# [Exercise details]
Give back, exactly and with nothing added, the lines that run from the one containing "This screenshot has width=1000, height=697." to the final line below.

# [Information provided]

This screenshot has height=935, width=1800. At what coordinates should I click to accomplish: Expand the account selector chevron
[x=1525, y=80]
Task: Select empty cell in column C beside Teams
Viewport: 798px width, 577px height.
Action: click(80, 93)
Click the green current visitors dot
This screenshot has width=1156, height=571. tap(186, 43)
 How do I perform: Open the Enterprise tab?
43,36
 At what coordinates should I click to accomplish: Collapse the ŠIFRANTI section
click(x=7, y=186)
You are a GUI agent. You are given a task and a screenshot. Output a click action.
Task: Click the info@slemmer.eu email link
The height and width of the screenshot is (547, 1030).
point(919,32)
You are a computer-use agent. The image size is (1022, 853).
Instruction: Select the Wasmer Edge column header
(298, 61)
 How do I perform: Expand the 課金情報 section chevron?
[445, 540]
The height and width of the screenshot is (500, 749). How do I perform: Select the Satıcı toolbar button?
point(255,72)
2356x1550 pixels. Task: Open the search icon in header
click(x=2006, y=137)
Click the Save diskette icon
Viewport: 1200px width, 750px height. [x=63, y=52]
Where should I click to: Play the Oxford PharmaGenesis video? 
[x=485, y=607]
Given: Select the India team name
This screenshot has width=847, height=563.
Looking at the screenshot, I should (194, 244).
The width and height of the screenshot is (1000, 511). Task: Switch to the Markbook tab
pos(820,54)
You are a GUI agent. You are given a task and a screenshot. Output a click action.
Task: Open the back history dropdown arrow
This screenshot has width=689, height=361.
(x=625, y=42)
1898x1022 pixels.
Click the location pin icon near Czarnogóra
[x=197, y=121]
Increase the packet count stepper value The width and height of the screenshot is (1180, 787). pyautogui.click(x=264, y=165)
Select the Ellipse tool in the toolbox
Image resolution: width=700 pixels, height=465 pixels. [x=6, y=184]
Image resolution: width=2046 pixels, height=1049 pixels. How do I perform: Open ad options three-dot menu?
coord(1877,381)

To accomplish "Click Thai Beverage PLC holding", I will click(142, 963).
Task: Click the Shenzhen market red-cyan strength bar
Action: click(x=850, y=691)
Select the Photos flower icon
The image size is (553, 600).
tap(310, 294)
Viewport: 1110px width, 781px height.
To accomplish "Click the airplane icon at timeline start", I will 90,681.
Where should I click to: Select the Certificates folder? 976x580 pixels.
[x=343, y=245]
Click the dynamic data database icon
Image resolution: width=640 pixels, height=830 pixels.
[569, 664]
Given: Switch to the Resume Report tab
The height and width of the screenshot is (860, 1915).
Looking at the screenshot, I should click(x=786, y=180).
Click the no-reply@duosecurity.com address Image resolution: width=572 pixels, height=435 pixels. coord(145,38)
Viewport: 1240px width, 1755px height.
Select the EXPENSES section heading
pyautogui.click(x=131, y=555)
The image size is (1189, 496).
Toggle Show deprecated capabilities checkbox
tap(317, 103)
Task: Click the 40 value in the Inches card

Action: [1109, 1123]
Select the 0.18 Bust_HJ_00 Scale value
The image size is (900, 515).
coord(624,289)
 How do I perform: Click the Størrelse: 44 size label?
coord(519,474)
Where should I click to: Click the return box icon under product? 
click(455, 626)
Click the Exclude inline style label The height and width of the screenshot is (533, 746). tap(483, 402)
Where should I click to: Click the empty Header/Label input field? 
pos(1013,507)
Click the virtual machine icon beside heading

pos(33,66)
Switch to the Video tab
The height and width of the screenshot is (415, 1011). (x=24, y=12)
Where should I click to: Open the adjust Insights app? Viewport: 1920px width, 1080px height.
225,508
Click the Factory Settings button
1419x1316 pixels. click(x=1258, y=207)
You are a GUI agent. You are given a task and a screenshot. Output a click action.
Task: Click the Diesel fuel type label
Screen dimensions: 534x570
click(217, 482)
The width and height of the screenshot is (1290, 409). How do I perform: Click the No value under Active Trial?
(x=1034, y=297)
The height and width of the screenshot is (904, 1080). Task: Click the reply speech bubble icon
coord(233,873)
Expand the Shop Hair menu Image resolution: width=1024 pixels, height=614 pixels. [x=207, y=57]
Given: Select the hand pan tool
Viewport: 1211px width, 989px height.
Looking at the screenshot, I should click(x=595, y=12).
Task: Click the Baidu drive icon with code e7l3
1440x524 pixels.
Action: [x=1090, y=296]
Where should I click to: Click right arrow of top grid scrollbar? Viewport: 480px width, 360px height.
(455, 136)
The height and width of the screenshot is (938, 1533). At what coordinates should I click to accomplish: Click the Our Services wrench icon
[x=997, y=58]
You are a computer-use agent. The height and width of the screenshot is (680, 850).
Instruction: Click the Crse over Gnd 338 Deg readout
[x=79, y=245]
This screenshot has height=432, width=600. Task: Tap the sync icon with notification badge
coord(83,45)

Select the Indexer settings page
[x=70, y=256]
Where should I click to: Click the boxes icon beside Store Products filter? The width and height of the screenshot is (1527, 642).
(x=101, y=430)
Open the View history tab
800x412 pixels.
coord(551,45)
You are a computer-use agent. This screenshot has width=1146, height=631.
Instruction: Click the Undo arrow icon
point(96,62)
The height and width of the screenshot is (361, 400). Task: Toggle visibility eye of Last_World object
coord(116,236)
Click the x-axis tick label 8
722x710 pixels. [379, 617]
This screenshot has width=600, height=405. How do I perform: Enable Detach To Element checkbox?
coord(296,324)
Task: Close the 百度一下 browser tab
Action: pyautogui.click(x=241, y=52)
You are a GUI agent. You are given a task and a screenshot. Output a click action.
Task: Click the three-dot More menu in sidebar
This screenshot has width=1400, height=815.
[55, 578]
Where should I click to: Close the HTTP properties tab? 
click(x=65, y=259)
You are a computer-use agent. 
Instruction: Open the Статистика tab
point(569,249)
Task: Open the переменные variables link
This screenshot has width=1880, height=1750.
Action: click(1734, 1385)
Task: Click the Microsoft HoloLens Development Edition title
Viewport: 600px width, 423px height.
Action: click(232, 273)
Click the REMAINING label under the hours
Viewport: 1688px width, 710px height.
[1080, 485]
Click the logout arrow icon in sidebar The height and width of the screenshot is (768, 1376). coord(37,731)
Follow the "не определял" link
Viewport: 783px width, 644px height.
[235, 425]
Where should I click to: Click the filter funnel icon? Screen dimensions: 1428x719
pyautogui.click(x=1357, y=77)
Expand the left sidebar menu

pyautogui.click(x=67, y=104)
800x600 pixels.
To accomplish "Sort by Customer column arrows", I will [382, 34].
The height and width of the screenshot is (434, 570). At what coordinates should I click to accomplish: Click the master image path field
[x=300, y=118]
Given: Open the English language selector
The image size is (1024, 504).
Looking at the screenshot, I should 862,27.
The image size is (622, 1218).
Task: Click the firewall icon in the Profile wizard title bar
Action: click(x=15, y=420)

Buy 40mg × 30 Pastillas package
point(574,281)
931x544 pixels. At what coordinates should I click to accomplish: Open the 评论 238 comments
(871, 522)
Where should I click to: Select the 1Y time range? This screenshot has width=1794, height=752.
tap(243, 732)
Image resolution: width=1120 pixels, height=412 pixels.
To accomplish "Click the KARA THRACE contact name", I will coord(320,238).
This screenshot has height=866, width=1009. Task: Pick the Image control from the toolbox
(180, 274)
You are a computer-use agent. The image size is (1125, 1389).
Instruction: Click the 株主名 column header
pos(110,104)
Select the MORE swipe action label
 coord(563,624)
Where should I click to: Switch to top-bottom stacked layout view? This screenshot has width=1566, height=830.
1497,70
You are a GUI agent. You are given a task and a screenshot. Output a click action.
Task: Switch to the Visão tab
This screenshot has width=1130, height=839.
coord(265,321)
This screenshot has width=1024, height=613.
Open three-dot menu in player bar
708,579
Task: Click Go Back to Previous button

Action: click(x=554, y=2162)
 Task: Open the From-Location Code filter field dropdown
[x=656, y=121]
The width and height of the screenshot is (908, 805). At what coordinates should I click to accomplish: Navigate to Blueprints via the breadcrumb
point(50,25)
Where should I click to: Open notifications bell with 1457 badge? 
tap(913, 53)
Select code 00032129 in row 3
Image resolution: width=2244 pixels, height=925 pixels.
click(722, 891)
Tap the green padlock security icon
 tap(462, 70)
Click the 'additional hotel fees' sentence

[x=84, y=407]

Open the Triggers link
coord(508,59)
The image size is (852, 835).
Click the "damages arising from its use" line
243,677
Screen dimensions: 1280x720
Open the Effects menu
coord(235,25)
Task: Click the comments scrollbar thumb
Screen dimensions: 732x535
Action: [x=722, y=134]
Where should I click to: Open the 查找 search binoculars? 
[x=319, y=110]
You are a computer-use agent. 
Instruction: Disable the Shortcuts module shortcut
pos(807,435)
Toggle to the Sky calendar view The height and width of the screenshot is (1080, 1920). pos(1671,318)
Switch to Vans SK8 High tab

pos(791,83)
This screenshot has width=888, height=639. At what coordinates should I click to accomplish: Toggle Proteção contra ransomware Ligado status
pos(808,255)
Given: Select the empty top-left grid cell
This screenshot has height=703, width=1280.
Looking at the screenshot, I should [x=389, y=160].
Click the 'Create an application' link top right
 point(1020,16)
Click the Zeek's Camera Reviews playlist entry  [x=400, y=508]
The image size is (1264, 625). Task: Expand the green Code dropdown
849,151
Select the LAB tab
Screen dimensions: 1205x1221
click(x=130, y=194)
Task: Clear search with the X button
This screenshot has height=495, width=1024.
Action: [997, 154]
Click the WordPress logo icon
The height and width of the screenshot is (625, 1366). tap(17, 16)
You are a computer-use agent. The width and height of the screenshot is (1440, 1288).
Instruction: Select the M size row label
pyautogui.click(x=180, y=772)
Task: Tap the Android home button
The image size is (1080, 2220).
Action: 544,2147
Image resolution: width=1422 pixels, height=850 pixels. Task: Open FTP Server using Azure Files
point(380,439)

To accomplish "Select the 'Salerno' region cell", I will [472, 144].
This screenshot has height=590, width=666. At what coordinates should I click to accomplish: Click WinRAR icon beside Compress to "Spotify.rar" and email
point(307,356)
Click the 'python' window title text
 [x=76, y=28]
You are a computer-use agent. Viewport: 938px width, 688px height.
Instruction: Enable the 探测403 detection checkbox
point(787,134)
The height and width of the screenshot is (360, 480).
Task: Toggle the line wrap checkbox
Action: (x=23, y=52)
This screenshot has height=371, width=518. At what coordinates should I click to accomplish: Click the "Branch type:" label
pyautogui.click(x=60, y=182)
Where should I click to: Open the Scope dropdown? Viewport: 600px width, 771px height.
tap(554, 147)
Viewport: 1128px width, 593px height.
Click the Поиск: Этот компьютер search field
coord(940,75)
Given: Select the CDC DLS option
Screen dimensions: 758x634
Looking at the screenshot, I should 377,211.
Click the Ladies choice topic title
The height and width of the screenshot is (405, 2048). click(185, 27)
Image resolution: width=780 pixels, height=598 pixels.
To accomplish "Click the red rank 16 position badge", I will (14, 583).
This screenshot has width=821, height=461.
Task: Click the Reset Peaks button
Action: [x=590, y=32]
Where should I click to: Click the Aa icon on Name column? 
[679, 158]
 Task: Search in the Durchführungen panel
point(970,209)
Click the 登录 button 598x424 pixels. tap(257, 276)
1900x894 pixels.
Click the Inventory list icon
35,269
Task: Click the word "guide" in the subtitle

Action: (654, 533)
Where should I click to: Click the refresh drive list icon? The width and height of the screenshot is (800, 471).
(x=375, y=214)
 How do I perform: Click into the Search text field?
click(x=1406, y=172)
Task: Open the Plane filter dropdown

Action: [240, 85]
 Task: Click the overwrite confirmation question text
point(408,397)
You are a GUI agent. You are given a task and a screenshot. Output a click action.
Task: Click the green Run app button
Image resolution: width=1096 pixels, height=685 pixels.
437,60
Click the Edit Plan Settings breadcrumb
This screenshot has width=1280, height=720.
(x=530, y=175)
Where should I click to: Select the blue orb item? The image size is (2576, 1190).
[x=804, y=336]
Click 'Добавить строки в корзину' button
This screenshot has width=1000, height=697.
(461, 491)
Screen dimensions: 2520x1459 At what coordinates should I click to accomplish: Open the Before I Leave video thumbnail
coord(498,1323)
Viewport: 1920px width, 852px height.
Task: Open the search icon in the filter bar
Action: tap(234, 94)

# [Exercise result]
This screenshot has width=1000, height=697.
(461, 491)
Screen dimensions: 2520x1459 At what coordinates should I click to accomplish: Open the Before I Leave video thumbnail
coord(498,1323)
Viewport: 1920px width, 852px height.
Task: Open the search icon in the filter bar
Action: tap(234, 94)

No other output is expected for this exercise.